Antifascisti molfettesi e ragazzi di Salò
Perché non se ne perda la memoria
Pubblichiamo, per gentile concessione dell’autore, uno stralcio del lavoro del prof. Lorenzo Palumbo su episodi e personaggi della nostra storia recente
Su Giovanni Pansini e il figlio Tiberio ha fornito notizie essenziali Ignazio Pansini in un succoso articolo, “Gli antifascisti molfettesi nel casellario politico del regime”, inserito in questo periodico nel maggio 1995. Sulla scorta di documenti dell’archivio privato dello stesso Ignazio Pansini, generosamente messi a mia disposizione, non è forse superfluo ritornare ora con maggiori dettagli su Tiberio Pansini, avendone del padre già diffusamente trattato Katia Massara nel volume “Il popolo al confino - La peresecuzione fascista in Puglia”.
Nel corso dei cinque anni di confino, scontati a Ponza e a Ventotene, Giovanni Pansini fu spesso visitato dal figlio Tiberio, della cui attività giovanile diede un cenno Paolo Spriano nella sua “Storia del partito comunista italiano”. Tiberio, che era nato il 31 luglio 1917, finì col diventare corriere dei confinati.

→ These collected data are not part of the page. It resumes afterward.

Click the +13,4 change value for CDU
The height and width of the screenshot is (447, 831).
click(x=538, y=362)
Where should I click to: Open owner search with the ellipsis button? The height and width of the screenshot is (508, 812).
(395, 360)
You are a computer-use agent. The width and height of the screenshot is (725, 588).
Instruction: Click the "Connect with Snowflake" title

Successivamente egli aderì al Partito comunista e nel periodo della resistenza ebbe il grado di tenente colonnello della seconda Divisione “Garibaldi”, attiva in Valtellina e Valsassina.
Fu fucilato due settimane prima del 25 aprile 1945 da bande repubblichine a Castione di Sondrio. Il padre ne diede notizia ai parenti molfettesi in una lettera del 28 giugno 1945 che qui di seguito si riassume.

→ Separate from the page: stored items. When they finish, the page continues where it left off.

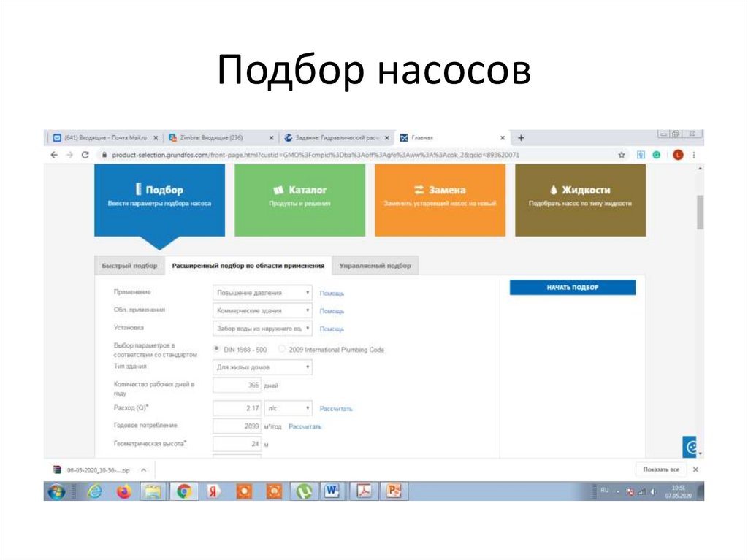Open the Подбор pump selection tile
This screenshot has height=560, width=748.
[x=159, y=199]
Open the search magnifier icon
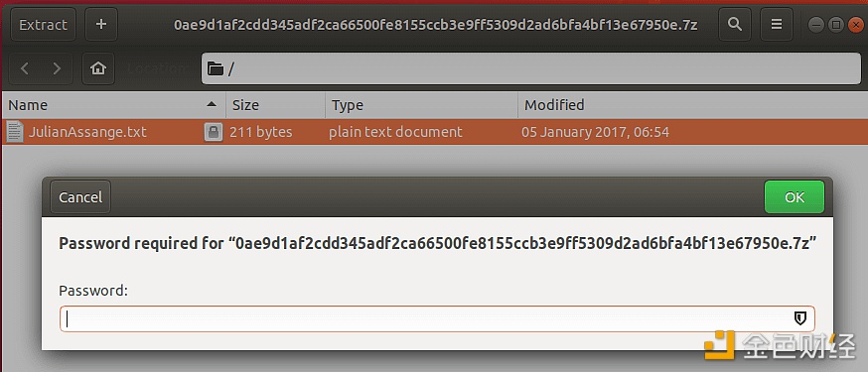 coord(735,25)
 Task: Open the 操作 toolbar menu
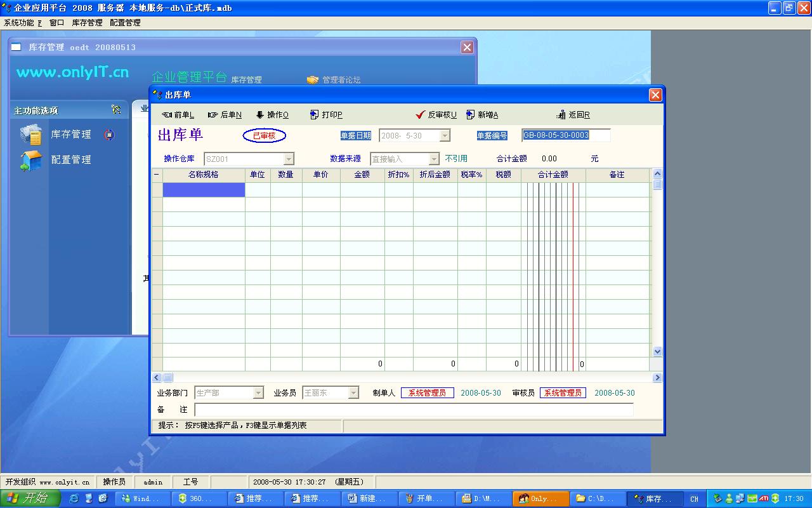(272, 115)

“La legnata è stata così improvvisa e così grave -scrive Giovanni Pansini ai parenti di Molfetta- che ancora oggi non ci rendiamo completamente conto della sciagura che ci è capitata.”
Avevano trascorso un anno di ansie e di terrore al pensiero di quanto potesse accadere, ma negli ultimi tempi erano stati abbastanza tranquilli. La fine, che tutti vedevano prossima, aveva fatto dimenticare con quali canaglie avessero a che fare, tanto che l’ultima volta che aveva visto partire il figlio, non aveva nutrito alcuna preoccupazione.
Senonché la mattina del 26 marzo Giovanni Pansini fu chiamato al telefono dalla guardia repubblicana di Sondrio e gli furono chiesti i motivi per cui il figlio si trovasse a Sondrio. Aveva risposto che molto probabilmente il figlio Tiberio si era recato a Sondrio per trovare un luogo di cura e di riposo per sua mamma. Il Comandante si dimostrò abbastanza persuaso tanto che mi domandò se volevo parlare al telefono con lui. Il figlio gli disse di stare tranquillo perchè sarebbe tornato a Milano per la sera od al massimo per la mattina successiva.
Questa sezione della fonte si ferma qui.